= Given problem =
Reproduce each of the following items word for word, keeping every line in its original order.

= Excerpted records =
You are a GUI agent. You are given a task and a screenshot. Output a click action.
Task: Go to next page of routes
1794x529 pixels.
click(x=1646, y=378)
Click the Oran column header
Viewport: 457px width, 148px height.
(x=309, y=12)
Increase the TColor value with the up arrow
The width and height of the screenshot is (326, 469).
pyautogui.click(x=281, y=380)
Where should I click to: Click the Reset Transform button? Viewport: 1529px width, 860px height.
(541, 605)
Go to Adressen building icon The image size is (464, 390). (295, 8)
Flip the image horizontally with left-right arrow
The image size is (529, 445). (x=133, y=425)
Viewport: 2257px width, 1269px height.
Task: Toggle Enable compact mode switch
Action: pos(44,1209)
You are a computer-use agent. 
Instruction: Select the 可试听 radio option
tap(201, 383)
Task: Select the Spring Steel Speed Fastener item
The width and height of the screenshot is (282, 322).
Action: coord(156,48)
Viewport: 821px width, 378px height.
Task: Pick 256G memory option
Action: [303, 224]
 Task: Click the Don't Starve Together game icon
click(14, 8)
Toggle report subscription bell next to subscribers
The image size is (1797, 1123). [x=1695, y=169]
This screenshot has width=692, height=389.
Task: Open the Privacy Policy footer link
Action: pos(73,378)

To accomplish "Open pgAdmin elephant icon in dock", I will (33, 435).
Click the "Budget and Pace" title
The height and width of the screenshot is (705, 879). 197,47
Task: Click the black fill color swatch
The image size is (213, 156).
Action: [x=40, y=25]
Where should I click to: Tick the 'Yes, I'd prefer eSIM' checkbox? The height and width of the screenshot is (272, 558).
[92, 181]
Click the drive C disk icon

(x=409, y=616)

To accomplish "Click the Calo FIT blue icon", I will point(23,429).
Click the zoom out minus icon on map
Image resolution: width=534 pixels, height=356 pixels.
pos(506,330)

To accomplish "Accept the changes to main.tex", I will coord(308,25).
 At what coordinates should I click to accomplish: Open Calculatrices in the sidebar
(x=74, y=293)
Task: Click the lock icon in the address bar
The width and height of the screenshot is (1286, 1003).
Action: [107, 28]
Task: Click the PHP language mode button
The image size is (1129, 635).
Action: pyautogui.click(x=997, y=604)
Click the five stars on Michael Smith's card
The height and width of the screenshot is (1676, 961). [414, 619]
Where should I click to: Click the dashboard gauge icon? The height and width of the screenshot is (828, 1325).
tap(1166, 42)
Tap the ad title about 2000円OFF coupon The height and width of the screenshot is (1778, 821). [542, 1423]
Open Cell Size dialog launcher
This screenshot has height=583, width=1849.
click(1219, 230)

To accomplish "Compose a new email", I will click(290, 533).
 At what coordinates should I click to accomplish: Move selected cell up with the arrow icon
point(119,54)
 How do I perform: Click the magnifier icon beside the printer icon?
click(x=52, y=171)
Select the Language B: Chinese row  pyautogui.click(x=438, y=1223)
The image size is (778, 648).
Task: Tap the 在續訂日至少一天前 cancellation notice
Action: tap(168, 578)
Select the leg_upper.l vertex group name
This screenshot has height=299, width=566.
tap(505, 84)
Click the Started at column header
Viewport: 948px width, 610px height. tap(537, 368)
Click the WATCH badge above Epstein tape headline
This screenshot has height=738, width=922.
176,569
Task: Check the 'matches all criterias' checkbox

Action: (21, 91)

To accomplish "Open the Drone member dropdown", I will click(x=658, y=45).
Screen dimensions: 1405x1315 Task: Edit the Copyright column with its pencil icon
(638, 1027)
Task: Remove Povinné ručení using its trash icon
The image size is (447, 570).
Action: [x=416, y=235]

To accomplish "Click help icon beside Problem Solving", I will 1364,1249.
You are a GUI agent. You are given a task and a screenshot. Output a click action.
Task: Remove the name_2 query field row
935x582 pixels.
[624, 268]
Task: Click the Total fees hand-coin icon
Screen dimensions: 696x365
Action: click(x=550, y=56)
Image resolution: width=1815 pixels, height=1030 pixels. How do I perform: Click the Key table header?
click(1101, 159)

= Task solution =
You are a GUI agent. You are given a task and a screenshot. Output a click action.
Task: Go to next page of routes
1794x529 pixels.
click(x=1646, y=378)
Click the Oran column header
Viewport: 457px width, 148px height.
(x=309, y=12)
Increase the TColor value with the up arrow
The width and height of the screenshot is (326, 469).
pyautogui.click(x=281, y=380)
Where should I click to: Click the Reset Transform button? Viewport: 1529px width, 860px height.
(541, 605)
Go to Adressen building icon The image size is (464, 390). (295, 8)
Flip the image horizontally with left-right arrow
The image size is (529, 445). (x=133, y=425)
Viewport: 2257px width, 1269px height.
Task: Toggle Enable compact mode switch
Action: pos(44,1209)
You are a computer-use agent. 
Instruction: Select the 可试听 radio option
tap(201, 383)
Task: Select the Spring Steel Speed Fastener item
The width and height of the screenshot is (282, 322).
Action: coord(156,48)
Viewport: 821px width, 378px height.
Task: Pick 256G memory option
Action: [303, 224]
 Task: Click the Don't Starve Together game icon
click(14, 8)
Toggle report subscription bell next to subscribers
The image size is (1797, 1123). [x=1695, y=169]
This screenshot has width=692, height=389.
Task: Open the Privacy Policy footer link
Action: pos(73,378)

To accomplish "Open pgAdmin elephant icon in dock", I will (33, 435).
Click the "Budget and Pace" title
The height and width of the screenshot is (705, 879). 197,47
Task: Click the black fill color swatch
The image size is (213, 156).
Action: [x=40, y=25]
Where should I click to: Tick the 'Yes, I'd prefer eSIM' checkbox? The height and width of the screenshot is (272, 558).
[92, 181]
Click the drive C disk icon

(x=409, y=616)

To accomplish "Click the Calo FIT blue icon", I will point(23,429).
Click the zoom out minus icon on map
Image resolution: width=534 pixels, height=356 pixels.
pos(506,330)

To accomplish "Accept the changes to main.tex", I will coord(308,25).
 At what coordinates should I click to accomplish: Open Calculatrices in the sidebar
(x=74, y=293)
Task: Click the lock icon in the address bar
The width and height of the screenshot is (1286, 1003).
Action: [107, 28]
Task: Click the PHP language mode button
The image size is (1129, 635).
Action: pyautogui.click(x=997, y=604)
Click the five stars on Michael Smith's card
The height and width of the screenshot is (1676, 961). [414, 619]
Where should I click to: Click the dashboard gauge icon? The height and width of the screenshot is (828, 1325).
tap(1166, 42)
Tap the ad title about 2000円OFF coupon The height and width of the screenshot is (1778, 821). [542, 1423]
Open Cell Size dialog launcher
This screenshot has height=583, width=1849.
click(1219, 230)

To accomplish "Compose a new email", I will click(290, 533).
 At what coordinates should I click to accomplish: Move selected cell up with the arrow icon
point(119,54)
 How do I perform: Click the magnifier icon beside the printer icon?
click(x=52, y=171)
Select the Language B: Chinese row  pyautogui.click(x=438, y=1223)
The image size is (778, 648).
Task: Tap the 在續訂日至少一天前 cancellation notice
Action: tap(168, 578)
Select the leg_upper.l vertex group name
This screenshot has height=299, width=566.
tap(505, 84)
Click the Started at column header
Viewport: 948px width, 610px height. tap(537, 368)
Click the WATCH badge above Epstein tape headline
This screenshot has height=738, width=922.
176,569
Task: Check the 'matches all criterias' checkbox

Action: (21, 91)

To accomplish "Open the Drone member dropdown", I will click(x=658, y=45).
Screen dimensions: 1405x1315 Task: Edit the Copyright column with its pencil icon
(638, 1027)
Task: Remove Povinné ručení using its trash icon
The image size is (447, 570).
Action: [x=416, y=235]

To accomplish "Click help icon beside Problem Solving", I will 1364,1249.
You are a GUI agent. You are given a task and a screenshot. Output a click action.
Task: Remove the name_2 query field row
935x582 pixels.
[624, 268]
Task: Click the Total fees hand-coin icon
Screen dimensions: 696x365
Action: click(x=550, y=56)
Image resolution: width=1815 pixels, height=1030 pixels. How do I perform: Click the Key table header?
click(1101, 159)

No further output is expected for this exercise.